Megan - 00:13:05: That's awesome. Congratulations on that.

Jim - 00:13:07: No, thank you.

Megan - 00:13:08: And with your extensive experience leading financial transformations, what do you think are the key components for modernizing the finance function? And how can CFOs leverage new technologies to drive efficiency and enhance decision making?

Jim - 00:13:23: One of the things I have found when you're driving a financial transformation is, and as you modernize the finance function, and we're dealing with this a little bit at Dynatrace, is that you don't start with technology as the first thing. What you have to start with is the business process. Because more often than not, the problem isn't technology. Technology is an enabler to addressing it. But focus on the business process, focus on simplifying whatever the business process is, and focus on standardizing a more simplified approach to dealing with that, and then you can look at automation. And we're dealing with that right now within Dynatrace that when I joined the company, we were a very regionally centric, I'll call it, accounting function. So we have four regions: North America, kind of our EMEA region, Asia-Pac, and LATAM. And we have a controllership model that exists for the four regions and is actually embedded in many countries. And so we have a lot of common activities that today are being done in different ways across different countries.
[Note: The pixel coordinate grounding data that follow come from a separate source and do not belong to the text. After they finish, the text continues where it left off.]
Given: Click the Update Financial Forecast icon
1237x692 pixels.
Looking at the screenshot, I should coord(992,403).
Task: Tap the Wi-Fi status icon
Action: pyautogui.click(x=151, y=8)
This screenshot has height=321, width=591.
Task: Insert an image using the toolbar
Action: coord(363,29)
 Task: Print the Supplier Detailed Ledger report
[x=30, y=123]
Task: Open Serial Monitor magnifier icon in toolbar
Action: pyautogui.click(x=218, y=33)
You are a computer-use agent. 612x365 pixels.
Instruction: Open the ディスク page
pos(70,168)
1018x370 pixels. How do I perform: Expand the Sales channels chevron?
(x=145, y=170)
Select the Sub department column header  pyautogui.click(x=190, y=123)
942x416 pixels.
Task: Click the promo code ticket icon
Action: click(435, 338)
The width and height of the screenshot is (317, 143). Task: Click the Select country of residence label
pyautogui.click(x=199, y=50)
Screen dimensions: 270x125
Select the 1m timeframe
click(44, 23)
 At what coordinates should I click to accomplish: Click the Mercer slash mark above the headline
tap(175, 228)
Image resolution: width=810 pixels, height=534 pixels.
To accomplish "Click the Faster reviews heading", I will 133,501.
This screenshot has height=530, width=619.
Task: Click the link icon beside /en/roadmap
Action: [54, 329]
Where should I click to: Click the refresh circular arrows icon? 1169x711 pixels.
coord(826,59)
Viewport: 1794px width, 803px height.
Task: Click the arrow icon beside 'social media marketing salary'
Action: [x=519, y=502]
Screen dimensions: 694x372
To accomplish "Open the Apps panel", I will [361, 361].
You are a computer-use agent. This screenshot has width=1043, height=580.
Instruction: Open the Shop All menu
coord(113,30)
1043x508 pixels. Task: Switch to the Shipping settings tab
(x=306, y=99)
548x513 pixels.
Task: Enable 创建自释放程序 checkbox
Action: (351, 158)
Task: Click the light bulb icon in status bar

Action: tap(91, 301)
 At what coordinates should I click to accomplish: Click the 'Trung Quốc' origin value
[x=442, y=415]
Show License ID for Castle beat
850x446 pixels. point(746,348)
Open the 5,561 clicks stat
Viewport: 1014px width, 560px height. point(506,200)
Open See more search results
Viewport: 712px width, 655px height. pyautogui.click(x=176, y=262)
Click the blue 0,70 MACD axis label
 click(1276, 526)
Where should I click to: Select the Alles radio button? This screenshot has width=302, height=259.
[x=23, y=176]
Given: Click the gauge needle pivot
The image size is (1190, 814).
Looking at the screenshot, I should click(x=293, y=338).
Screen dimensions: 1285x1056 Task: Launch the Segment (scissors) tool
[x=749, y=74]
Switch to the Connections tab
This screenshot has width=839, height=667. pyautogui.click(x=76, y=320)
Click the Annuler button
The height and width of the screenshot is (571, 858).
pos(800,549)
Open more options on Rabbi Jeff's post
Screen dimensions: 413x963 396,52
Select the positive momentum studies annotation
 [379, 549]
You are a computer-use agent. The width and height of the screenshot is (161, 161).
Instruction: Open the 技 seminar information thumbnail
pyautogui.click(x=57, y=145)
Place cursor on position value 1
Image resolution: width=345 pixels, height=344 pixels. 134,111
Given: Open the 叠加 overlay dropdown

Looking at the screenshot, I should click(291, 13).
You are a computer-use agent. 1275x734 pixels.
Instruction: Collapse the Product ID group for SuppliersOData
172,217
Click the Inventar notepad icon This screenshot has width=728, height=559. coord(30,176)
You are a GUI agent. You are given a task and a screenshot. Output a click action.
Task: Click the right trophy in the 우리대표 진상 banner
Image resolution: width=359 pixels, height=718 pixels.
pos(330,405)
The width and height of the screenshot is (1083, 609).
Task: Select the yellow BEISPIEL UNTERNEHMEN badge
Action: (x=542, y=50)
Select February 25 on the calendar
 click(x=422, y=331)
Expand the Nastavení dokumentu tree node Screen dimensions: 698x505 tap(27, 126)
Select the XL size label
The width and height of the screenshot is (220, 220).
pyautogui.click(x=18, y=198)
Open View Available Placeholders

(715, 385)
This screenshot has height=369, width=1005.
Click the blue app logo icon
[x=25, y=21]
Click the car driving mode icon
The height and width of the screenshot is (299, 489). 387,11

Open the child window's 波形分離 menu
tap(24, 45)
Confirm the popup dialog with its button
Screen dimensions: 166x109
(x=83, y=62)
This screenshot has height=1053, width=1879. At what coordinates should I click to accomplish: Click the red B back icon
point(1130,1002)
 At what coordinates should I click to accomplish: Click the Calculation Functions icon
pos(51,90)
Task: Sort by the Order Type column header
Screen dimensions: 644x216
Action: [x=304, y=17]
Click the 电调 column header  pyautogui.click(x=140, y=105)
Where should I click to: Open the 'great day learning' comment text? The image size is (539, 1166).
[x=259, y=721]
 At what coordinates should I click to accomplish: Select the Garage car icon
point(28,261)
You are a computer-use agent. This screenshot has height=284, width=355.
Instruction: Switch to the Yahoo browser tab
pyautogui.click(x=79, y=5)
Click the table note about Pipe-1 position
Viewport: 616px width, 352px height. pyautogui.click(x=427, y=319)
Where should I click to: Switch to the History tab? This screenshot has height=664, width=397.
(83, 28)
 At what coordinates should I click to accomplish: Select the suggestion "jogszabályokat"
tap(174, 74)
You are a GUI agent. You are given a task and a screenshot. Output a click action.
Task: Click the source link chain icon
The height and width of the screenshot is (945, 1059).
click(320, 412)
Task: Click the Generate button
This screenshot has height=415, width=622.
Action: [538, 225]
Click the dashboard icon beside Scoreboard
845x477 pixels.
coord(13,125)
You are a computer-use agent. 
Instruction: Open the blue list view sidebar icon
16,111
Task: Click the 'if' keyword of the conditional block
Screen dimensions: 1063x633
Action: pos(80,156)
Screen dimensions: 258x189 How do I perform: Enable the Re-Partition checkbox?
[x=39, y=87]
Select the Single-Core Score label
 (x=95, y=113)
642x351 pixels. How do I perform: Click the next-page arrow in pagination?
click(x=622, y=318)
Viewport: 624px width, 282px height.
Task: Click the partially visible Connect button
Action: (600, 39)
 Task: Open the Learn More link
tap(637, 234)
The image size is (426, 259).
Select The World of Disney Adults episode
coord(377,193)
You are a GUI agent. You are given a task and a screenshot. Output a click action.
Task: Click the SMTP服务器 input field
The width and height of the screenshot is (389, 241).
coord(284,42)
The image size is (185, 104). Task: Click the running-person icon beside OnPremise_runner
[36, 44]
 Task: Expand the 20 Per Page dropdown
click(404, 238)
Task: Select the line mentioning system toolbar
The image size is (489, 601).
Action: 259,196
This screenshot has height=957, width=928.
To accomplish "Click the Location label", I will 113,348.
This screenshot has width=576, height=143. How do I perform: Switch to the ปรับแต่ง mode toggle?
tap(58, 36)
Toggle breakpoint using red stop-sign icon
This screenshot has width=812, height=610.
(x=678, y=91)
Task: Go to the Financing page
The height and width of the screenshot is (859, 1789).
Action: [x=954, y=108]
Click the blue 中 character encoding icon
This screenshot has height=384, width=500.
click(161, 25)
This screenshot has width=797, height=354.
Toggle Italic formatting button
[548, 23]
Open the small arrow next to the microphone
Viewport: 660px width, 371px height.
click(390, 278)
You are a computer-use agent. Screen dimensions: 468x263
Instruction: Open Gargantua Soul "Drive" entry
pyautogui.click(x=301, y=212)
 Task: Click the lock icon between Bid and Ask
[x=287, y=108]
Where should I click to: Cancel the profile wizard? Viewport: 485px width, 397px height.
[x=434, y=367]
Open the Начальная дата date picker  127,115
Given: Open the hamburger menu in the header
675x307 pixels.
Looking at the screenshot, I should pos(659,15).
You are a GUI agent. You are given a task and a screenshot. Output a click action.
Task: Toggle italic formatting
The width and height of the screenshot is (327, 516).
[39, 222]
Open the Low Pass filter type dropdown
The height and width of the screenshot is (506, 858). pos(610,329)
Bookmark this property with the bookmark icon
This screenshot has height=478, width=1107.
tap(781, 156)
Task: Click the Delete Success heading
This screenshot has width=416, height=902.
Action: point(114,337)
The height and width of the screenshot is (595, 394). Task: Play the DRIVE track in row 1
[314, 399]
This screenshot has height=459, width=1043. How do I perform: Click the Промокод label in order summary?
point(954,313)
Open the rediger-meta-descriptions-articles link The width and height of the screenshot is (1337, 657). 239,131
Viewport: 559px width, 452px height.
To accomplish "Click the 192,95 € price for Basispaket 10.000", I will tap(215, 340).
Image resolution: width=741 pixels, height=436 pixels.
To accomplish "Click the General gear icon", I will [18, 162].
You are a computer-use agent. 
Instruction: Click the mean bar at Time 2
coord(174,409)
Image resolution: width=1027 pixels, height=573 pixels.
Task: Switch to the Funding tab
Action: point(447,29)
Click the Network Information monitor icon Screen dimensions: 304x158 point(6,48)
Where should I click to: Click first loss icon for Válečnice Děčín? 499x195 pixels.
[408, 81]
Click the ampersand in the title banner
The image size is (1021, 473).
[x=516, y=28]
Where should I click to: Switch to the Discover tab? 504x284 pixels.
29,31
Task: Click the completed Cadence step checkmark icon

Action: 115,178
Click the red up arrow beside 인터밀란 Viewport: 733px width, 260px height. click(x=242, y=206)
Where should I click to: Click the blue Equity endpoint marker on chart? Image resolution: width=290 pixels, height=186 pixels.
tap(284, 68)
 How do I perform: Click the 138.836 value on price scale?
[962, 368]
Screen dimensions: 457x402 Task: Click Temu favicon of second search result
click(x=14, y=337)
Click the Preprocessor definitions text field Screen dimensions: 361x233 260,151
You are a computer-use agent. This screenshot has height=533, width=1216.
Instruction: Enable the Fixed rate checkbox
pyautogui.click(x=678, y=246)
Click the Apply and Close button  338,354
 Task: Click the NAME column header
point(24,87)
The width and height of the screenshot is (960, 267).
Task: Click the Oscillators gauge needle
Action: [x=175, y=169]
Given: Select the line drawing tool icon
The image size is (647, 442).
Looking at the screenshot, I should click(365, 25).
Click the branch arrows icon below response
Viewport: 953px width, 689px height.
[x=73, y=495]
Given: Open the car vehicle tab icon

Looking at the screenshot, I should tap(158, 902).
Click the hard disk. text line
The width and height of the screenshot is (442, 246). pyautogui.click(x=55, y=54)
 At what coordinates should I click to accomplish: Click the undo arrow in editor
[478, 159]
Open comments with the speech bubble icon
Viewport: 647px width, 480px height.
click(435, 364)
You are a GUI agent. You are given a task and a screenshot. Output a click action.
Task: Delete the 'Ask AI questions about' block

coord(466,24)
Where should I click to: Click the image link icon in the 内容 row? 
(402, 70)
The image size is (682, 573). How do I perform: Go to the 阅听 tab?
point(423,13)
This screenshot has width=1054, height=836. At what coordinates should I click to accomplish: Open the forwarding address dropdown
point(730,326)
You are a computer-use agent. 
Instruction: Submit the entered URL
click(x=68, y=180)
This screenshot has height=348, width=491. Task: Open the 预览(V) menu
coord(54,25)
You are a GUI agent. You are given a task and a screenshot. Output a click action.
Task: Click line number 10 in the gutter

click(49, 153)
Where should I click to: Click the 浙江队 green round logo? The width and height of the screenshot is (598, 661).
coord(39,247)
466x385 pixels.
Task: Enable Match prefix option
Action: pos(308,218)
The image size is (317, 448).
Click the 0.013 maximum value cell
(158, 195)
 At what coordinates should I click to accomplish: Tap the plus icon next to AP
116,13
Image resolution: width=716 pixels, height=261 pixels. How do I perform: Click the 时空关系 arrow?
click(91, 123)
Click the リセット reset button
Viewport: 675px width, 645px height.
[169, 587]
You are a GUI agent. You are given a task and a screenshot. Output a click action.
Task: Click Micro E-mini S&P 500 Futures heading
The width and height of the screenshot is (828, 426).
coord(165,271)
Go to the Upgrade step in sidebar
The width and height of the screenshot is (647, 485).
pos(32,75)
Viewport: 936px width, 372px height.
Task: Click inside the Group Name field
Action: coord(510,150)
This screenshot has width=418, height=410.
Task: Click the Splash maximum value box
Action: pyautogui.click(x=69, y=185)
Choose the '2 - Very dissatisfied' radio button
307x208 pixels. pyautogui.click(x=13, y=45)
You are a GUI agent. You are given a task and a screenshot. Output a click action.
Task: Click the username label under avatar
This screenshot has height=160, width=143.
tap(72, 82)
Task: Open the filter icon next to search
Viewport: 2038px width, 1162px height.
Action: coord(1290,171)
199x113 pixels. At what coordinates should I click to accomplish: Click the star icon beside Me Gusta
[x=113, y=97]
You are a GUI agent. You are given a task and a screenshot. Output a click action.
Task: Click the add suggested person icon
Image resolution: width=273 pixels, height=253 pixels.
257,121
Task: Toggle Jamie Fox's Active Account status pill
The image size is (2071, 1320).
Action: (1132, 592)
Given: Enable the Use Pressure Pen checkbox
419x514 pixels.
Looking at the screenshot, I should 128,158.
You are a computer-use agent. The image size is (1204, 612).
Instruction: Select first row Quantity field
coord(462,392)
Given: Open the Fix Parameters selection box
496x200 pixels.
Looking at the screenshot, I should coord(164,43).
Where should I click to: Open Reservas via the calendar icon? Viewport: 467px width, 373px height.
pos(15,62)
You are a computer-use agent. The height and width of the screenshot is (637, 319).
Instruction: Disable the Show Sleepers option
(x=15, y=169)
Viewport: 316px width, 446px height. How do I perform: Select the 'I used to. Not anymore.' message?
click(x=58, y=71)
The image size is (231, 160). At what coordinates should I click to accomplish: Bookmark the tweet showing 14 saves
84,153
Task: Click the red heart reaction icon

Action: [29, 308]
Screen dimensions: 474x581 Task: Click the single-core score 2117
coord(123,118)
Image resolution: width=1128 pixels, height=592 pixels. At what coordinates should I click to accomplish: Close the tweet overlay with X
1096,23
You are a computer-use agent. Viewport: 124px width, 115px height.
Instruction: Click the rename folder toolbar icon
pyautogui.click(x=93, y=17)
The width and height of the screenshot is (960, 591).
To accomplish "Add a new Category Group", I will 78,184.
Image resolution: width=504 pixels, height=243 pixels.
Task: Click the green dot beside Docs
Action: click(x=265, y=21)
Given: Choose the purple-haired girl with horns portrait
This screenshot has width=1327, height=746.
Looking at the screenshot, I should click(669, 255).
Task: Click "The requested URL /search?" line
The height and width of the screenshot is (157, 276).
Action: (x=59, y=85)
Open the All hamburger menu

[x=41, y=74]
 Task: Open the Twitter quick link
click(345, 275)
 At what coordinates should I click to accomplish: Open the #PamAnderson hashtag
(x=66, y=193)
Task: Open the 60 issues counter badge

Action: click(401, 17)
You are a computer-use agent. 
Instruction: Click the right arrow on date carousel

So we have had a need to focus on the process; focus on how do you simplify the kind of the order-to-cash process? How do you simplify the procure-to-pay process? How do you simplify a kind of your cash collections process? And so we've been focusing on how do we develop global standards? And once you develop global standards, then you can build a level of automation. You mentioned GenAI, or I think one of the new technologies. I'd say we are staying very close to that. We are not today users of GenAI within our financial operations. However, I do want to become a fast follower. I don't want to be on the bleeding edge of someone implementing a GenAI initiative. We're just not big enough as a company to justify that. We want to learn from others and see what has worked and then see where we can apply it. But when I think of going back and I netted out for financial transformations and modernization, I start with the process and then align technology thereafter.

Megan - 00:15:41: And with the roles within finance and accounting becoming increasingly strategic and operational, what specific qualities or skill sets are you looking for when you hire for your own team?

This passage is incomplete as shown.